PROBLEM TO WORK ON
Please render the items from the start up to and including the line with "Looking at the" as a JSON list of strings, one string per line, with blank lines omitted. Leave the pictures out of the answer.

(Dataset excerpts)

☆ ☆ ☆ ☆

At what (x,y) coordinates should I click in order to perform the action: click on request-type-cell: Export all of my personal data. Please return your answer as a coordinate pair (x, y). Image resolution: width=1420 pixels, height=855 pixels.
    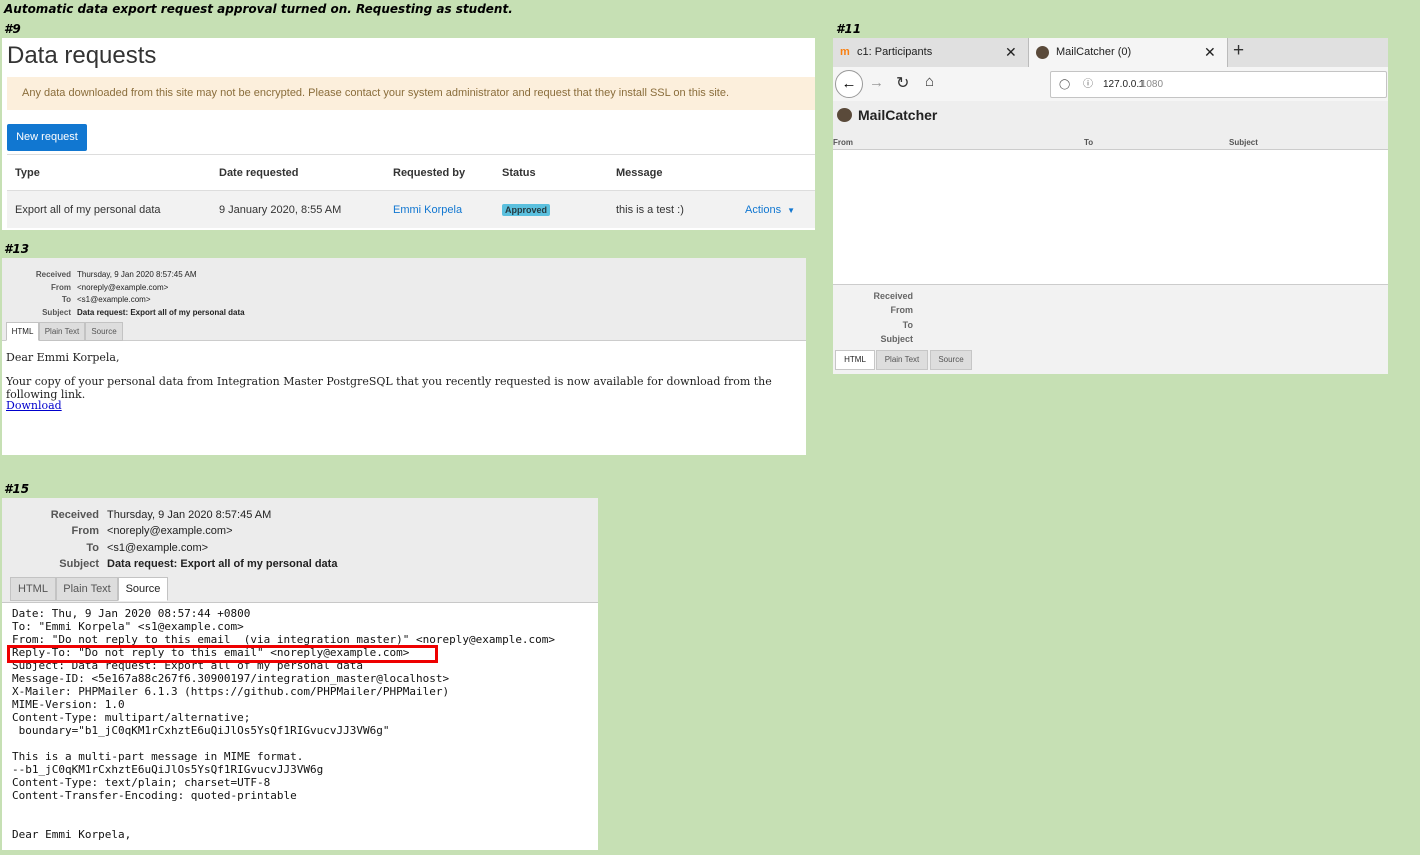
    Looking at the image, I should click on (88, 210).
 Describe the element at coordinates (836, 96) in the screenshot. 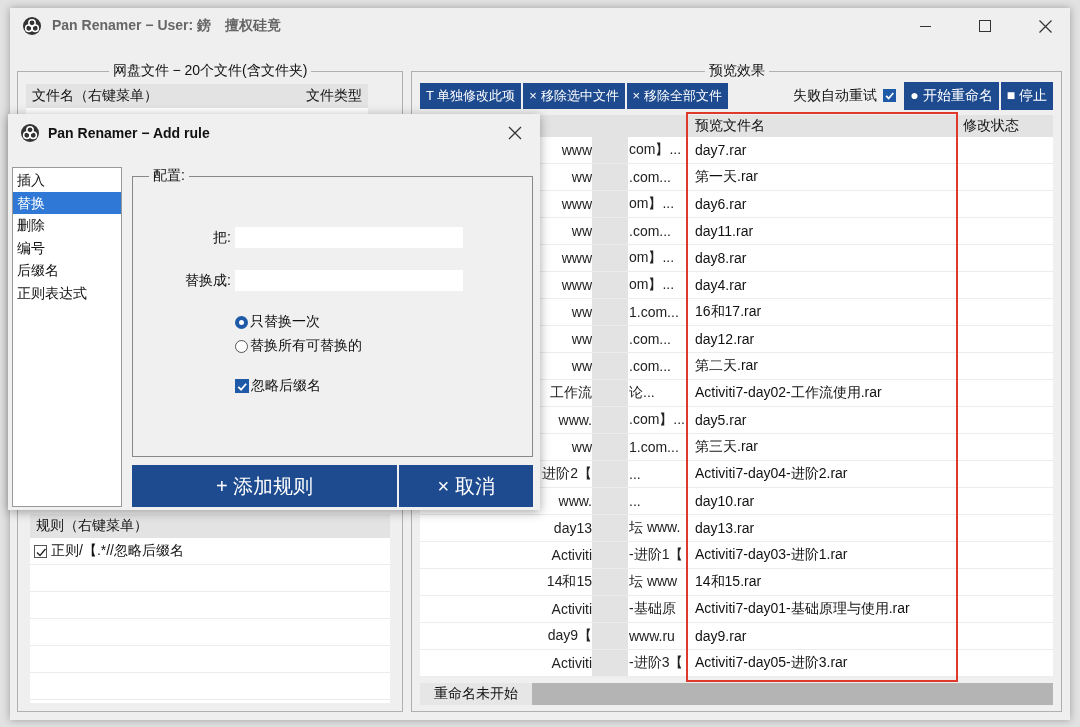

I see `checkbox-label: 失败自动重试` at that location.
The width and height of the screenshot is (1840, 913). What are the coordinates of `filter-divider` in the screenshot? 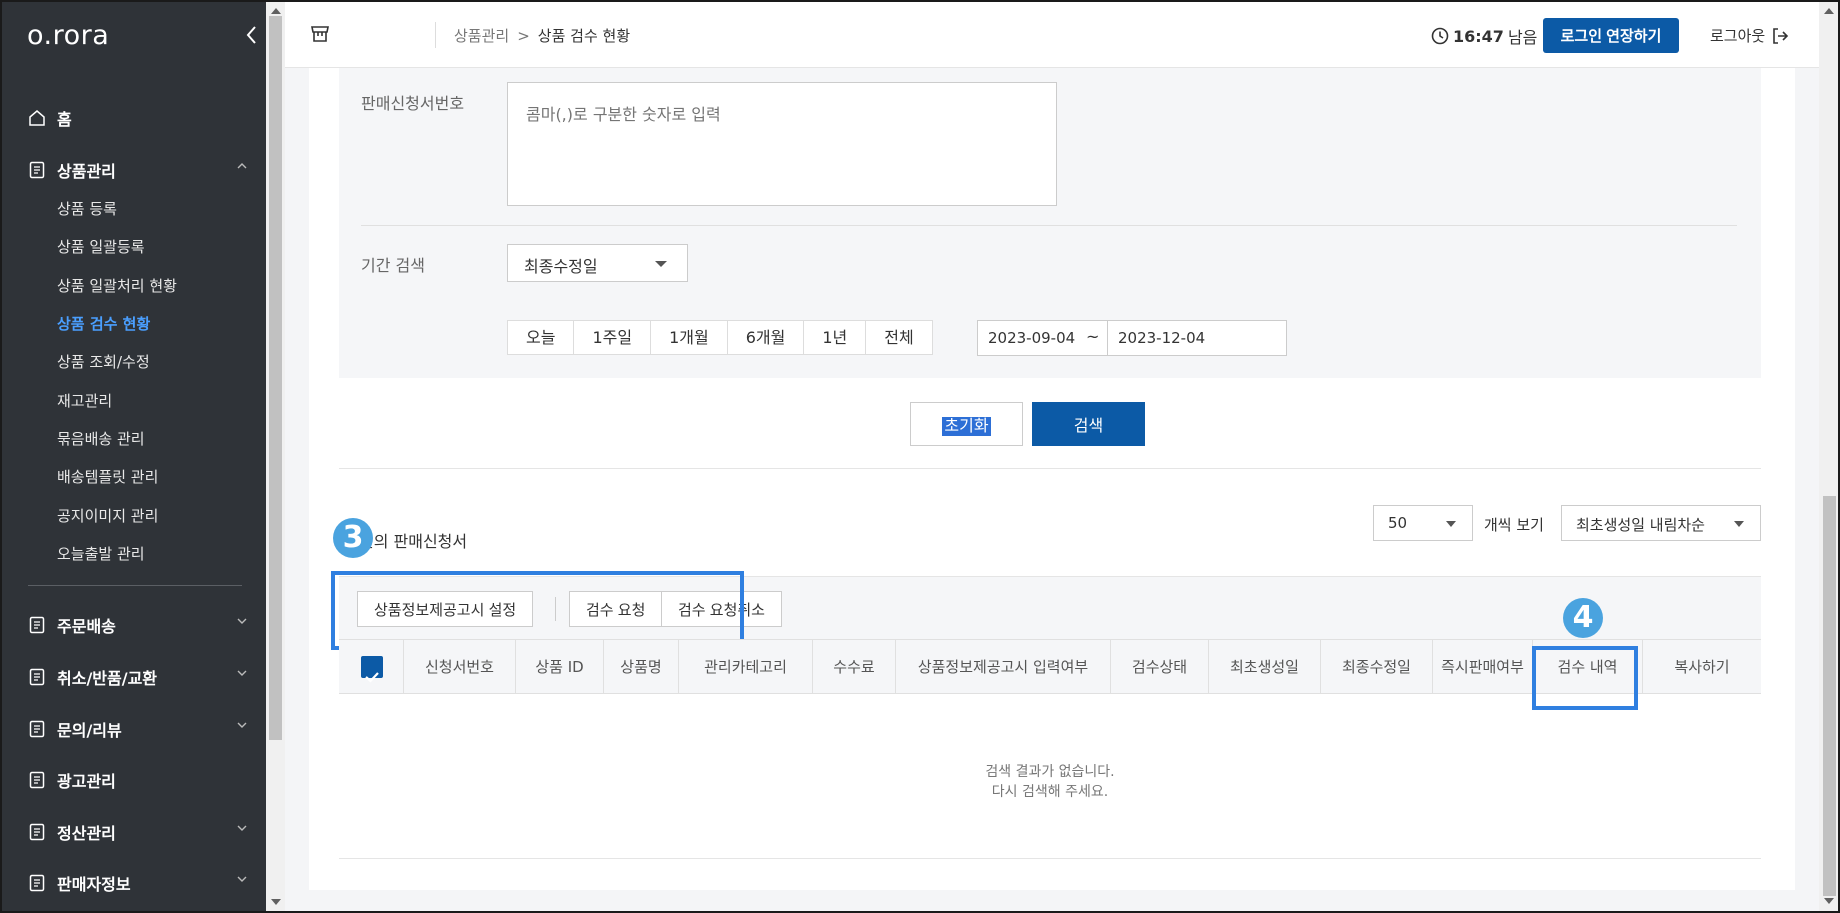 It's located at (1049, 226).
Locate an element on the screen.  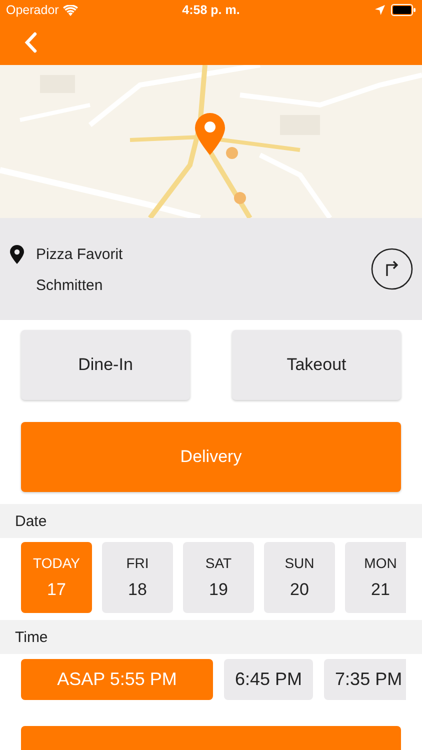
carrier-name: Operador is located at coordinates (32, 10).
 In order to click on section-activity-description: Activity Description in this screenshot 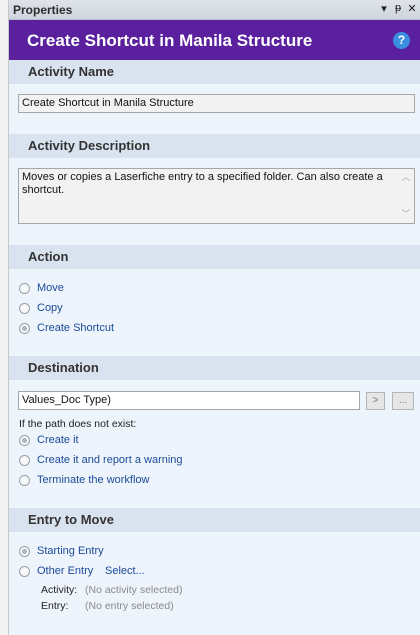, I will do `click(214, 146)`.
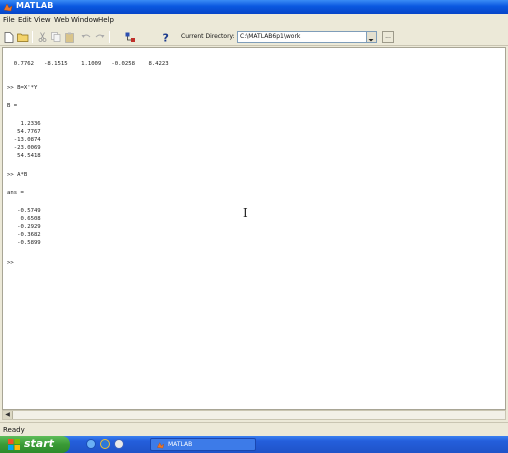 The width and height of the screenshot is (508, 453). I want to click on console-line: -0.5899, so click(24, 243).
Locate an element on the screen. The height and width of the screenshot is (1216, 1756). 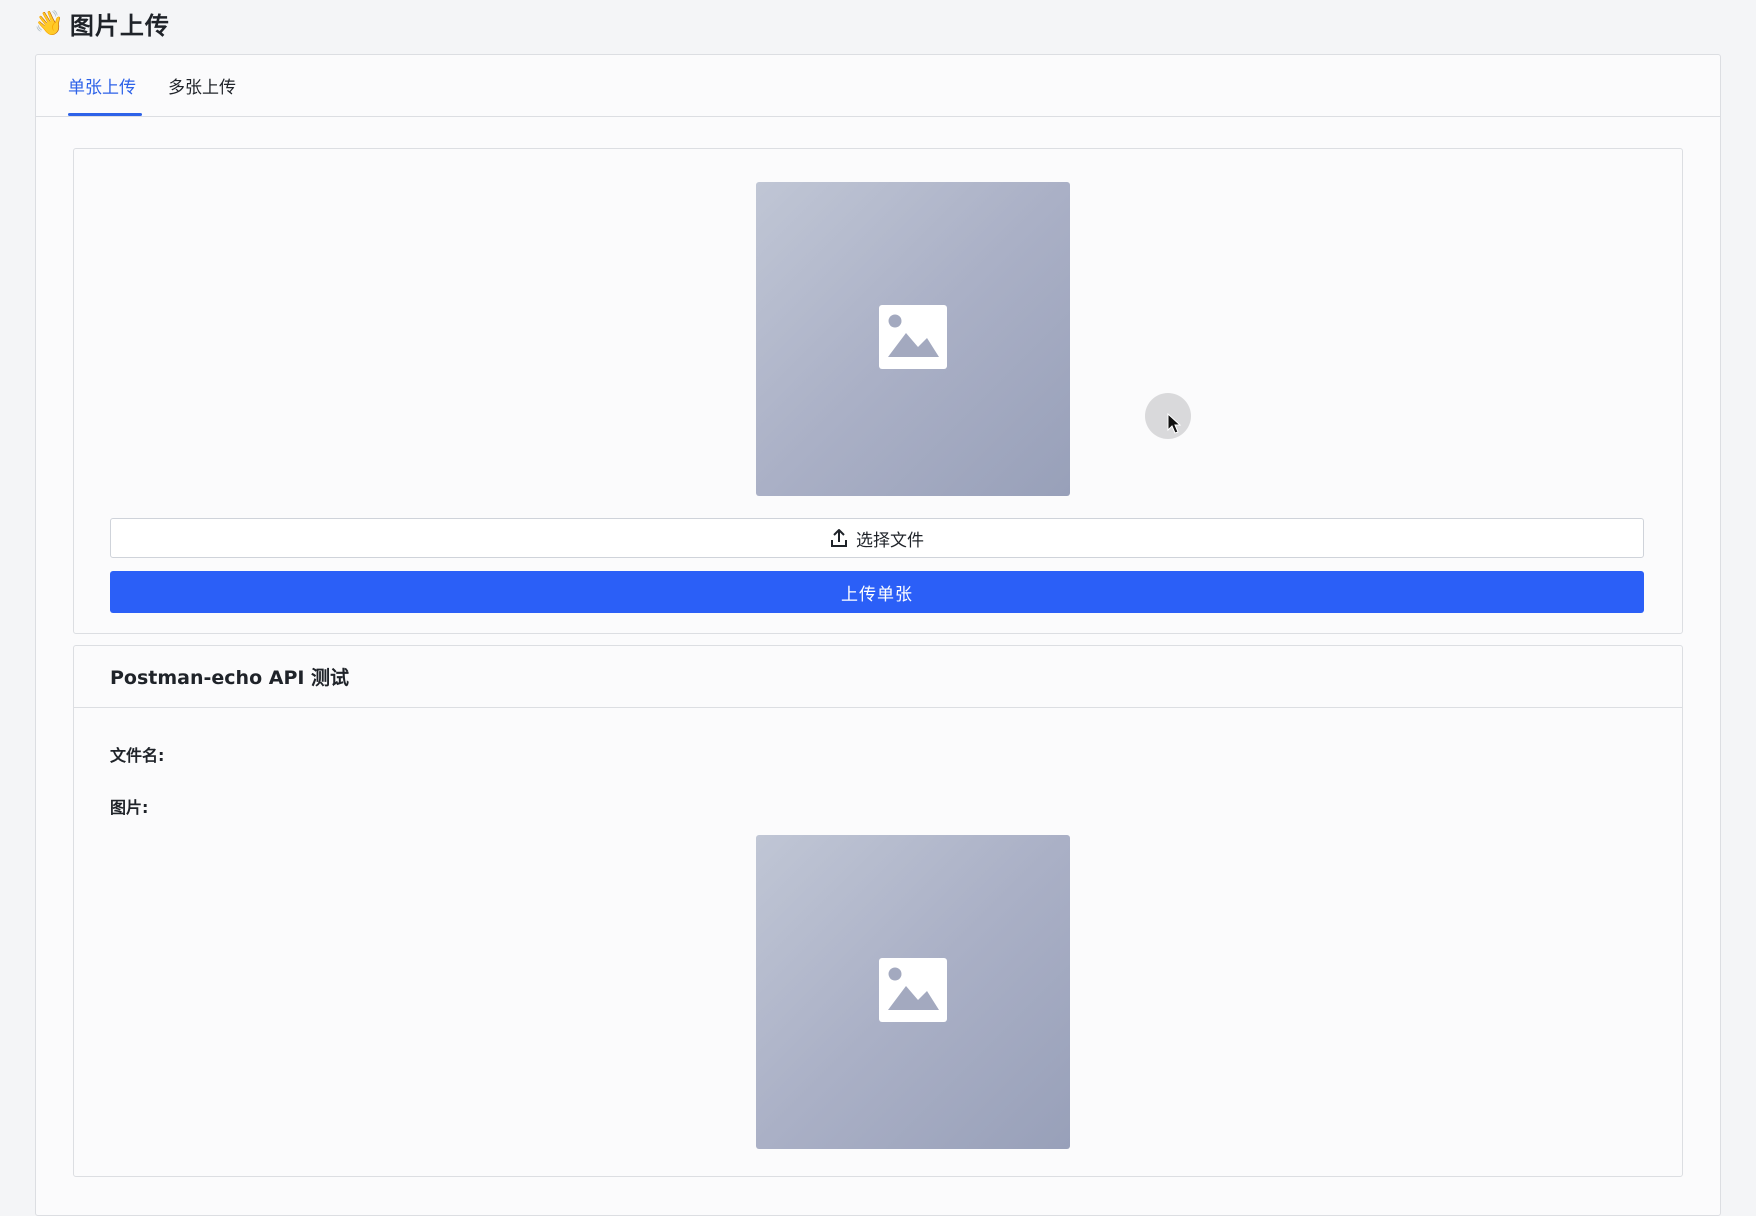
mouse-cursor-icon is located at coordinates (1174, 424).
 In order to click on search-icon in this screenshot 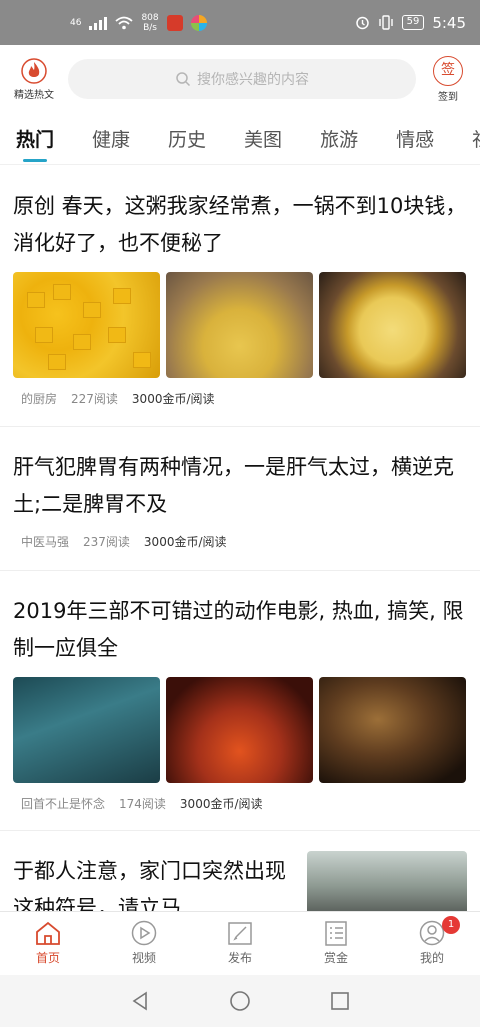, I will do `click(184, 80)`.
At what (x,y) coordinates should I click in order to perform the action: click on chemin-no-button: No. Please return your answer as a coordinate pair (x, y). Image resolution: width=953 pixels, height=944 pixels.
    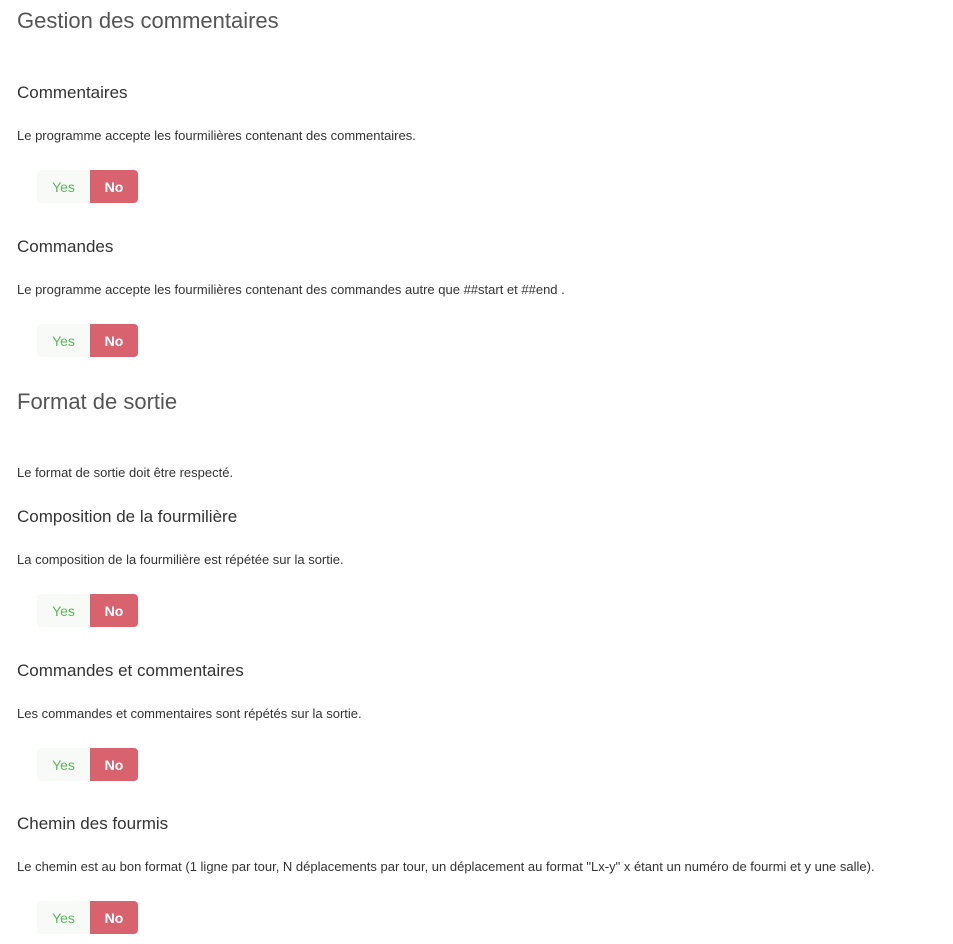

☆ ☆ ☆ ☆

ANSWER SECTION
[
  "At what (x,y) coordinates should I click in order to perform the action: click on request-type-cell: Export all of my personal data. Please return your answer as a coordinate pair (x, y). Image resolution: width=1420 pixels, height=855 pixels.",
  "    Looking at the image, I should click on (88, 210)."
]